Las expectativas eran muy altas. Nine tenía todas las papeletas para convertirse en la mejor película del año, se preveía un aluvión de premios, un éxito de taquilla enorme. Y no era para menos: tan sólo los ocho intérpretes del cartel suman ocho Oscars... La historia es la siguiente: El famoso director de cine Guido Contini (Day-Lewis) pasa por una profunda crisis creativa mientras se enreda y desenreda con las mujeres que le rodean: su mujer (Cotillard), su amante (Cruz), su madre (Loren), etc...
Rob Marshall, que deslumbró al mundo con Chicago, dirige ahora un musical sin la magia de los grandes musicales, sin apenas emoción, demasiado centrado en una narración superficial y fría, rebestida de lentejuelas pero fría.
Daniel Day-Lewis, actorazo donde los haya, grande entre los grandes, es el núcleo central de la película, todo gira en torno a él. Su actuación es buena y sin embargo le encuentro demasiado poco atractivo para un papel que se presupone había de ser el de un galán.

En cuanto al duelo (quizá debería decir "batalla") de actrices, la "ganadora" para mí es Marion Cotillard, la única que consigue transmitirme algo con sus ojos, glamourosamente sublime, la que más encaja su interpretación con la historia que Marshall nos quería contar, como en los musicales de verdad, sin rupturas narrativas. Como le dice Judi Dench a Cotillard en una de las escenas: Tú salvarás la película.

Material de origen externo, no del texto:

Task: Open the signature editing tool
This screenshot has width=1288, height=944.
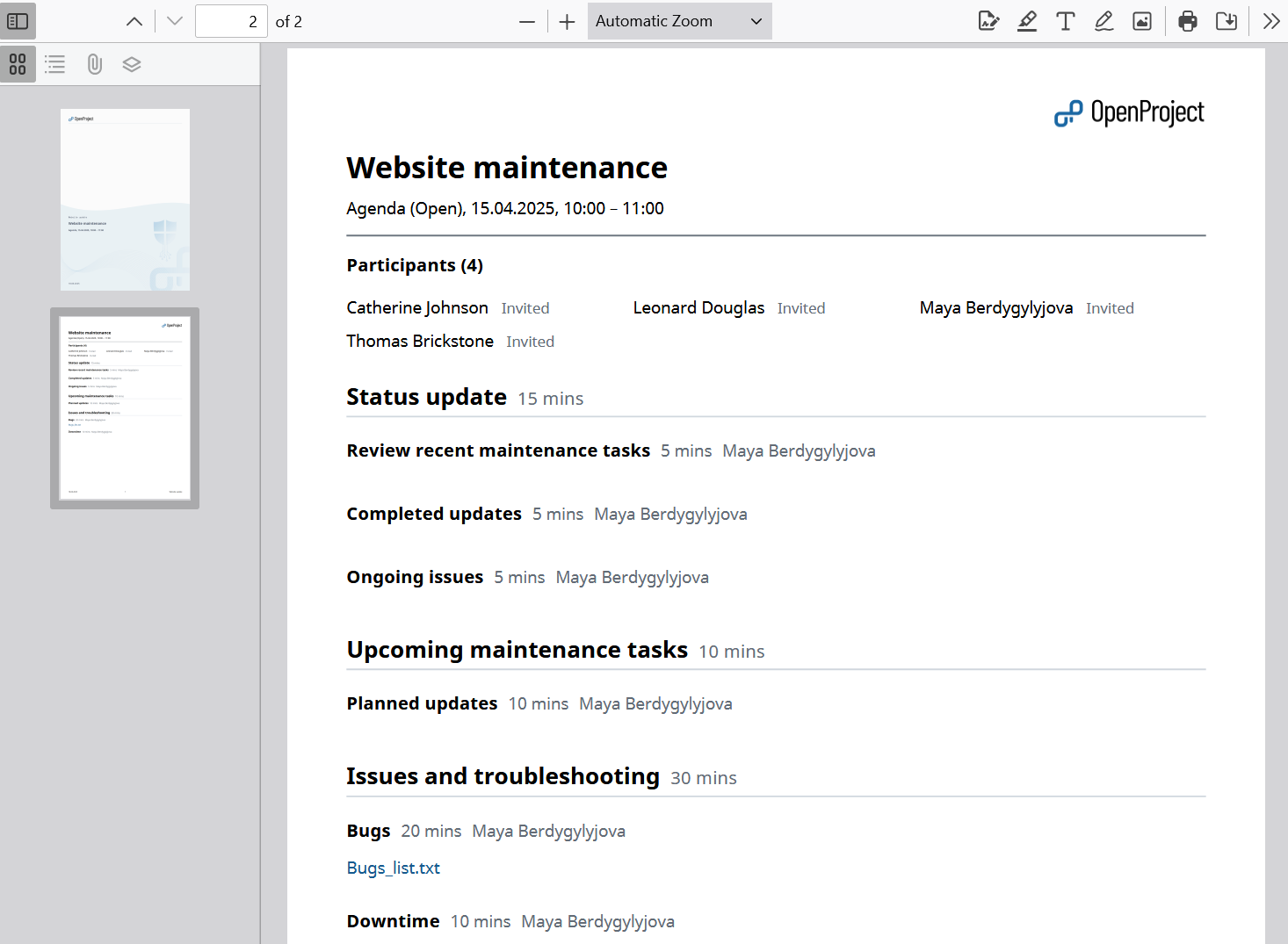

Penélope Cruz (por la que, como ya sabéis, siento devota admiración) no brilla tanto como esperaba. Ni brilla ni deslumbra. Correcta, más que correcta, buena, pero sin la fuerza y la pasión que poseía y transmitía en otras como Vicky Cristina Barcelona o Volver. Sin Globo de Oro y sin nominación siquiera para los Bafta parece que su candidatura de este año a los Oscars está más en entredicho que nunca. Veremos qué ocurre finalmente.
Del resto de actrices: Judi Dench grande como siempre a los 75 años, (lástima esa peluca tan horrible que lleva) mucho más natural que una Sofía Loren (también 75 años) muy bien operada pero poco útil -cinematográficamente hablando-. Nicole Kidman bella bellísima en los pocos planos que tiene, pensaba que estaba ante el anuncio de Trina de la poca relevancia que tiene. Kidman peor operada que Loren, lástima que un exceso de bótox pueda echar a perder a una gran actriz. Kate Hudson en un papel que le viene como anillo al dedo. Y la cantante de los Black Eyed Peas, Fergie, que demuestra su potencia vocal en el número musical más impresionante de Nine: Be italian. Tanto que me dieron ganas de aplaudir en el cine.
Con una dirección artística impecable, una fotografía bonita, maquillaje y vestuario sin "peros", Nine se llevará los premios Oscar en los apartados técnicos que Avatar le deje como limosna, que no serán muchos (si es que es alguno). Una de las grandes decepciones del año, no porque sea una película mala, que no lo es, sino por el gran fiasco en el que se ha convertido. Desinflada a estas alturas de toda gloria tan solo queda saber si Penélope Cruz obtendrá la nominación o si los academicos se decantarán por nominarla como Mejor Película (este año serán diez las nominadas) como recompensa para todo el equipo técnico y artístico.